Towards an optimistic future

In Moldova‘s vocational schools, a sense of confidence is in the air. Modernised curricula and practical training help young people find jobs and build a life in their home country.

Daniel Frumusachi pulls the cork out of the bottle. A soft pop echoes through the classroom. The young man pours some red wine into a glass. Not much, just enough to taste it. Despite his young age of only 19 years, the viticulture student is already a trained sommelier. He is enthusiastic about Austrian wine, especially Riesling and Grüner Veltliner.

Young, well trained, ambitious

The Moldovan youngster with the prominent glasses is also exceptionally skilled at “sabering”, an art that is said to date back to Napoleonic times. Daniel opened 49 champagne bottles with a saber in only 30 seconds. Last June, his achievement was officially certified by Guinness World Records. It is the first record in his country.

Daniel is studying at the National College of Viticulture and Winemaking in Stauceni about 3km north of the capital Chisinau. The competence centre was founded in 2016 and forms part of the oldest agricultural school in Moldova. "We are an institution with long-standing traditions that we have preserved to this day," headmaster Sergiu Zabolotnyi says proudly. Nonetheless, there is still a lot to do in terms of curricula, equipment and trainings for teachers, he emphasises.

Lagging behind here and there

Moldova needs to catch up in many ways. The small republic is one of the poorest countries in Europe. Rural regions are particularly affected.
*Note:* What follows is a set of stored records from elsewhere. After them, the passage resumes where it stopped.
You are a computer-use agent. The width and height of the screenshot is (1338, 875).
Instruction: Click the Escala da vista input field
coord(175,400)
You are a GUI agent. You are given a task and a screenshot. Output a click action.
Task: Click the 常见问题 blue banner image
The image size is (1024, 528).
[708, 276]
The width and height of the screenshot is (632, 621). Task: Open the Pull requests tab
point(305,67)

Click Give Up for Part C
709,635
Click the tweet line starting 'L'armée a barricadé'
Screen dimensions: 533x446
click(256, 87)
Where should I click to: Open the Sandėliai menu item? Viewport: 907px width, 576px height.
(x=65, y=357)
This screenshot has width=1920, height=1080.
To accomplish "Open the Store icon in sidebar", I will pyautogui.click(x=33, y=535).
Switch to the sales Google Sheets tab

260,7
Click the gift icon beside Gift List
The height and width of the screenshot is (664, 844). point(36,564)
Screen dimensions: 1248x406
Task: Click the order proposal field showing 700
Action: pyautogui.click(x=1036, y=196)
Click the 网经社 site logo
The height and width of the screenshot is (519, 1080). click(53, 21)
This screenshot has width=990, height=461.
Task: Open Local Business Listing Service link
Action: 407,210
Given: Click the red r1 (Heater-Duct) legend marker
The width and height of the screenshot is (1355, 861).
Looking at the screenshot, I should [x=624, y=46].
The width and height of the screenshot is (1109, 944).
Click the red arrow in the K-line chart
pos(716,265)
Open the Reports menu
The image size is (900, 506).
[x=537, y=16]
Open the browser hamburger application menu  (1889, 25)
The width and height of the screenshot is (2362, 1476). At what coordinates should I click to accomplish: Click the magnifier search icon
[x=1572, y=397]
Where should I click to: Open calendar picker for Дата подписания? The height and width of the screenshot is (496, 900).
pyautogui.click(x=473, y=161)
Despite their training, especially young people fail to find employment. Often, all that is left is to move abroad. In the past ten years, more than a third of the working-age population has left the country.

The EU and Austrian Development Cooperation want to reverse the trend by closing the gap between the Moldovan education system and the requirements of the labour market. Together with the educational centre PRO DIDACTICA, they enhance vocational training in the agricultural sector and ensure that it is aligned with European standards. The school in Stauceni is only one of numerous training centres that benefit.

Learning today for tomorrow

Modernised curricula, trainings for teachers and new equipment are also needed in the IT sector where Austria and PRO DIDACTICA closely collaborate with the private sector. During their training, around 600 students are being prepared for the needs of IT companies. On top of that, they get to deepen their knowledge through internships.

Future perspectives at last

Alexia Dintiu is studying at the Centre of Excellence in Informatics and Information Technology in Chisinau. Her father, an informatics teacher, encouraged the 17-year-old to take this step. "My father said that IT is the future," says the young woman. She doesn't regret her decision. "We know for sure that we will get a job in the IT sector," she says, confirming her wish to stay in Moldova.

Daniel doesn’t consider turning his back on his homeland either: "I’m doing what I’ve always wanted to do." The young sommelier already has his next goal in mind: his very own shop for wine and cider.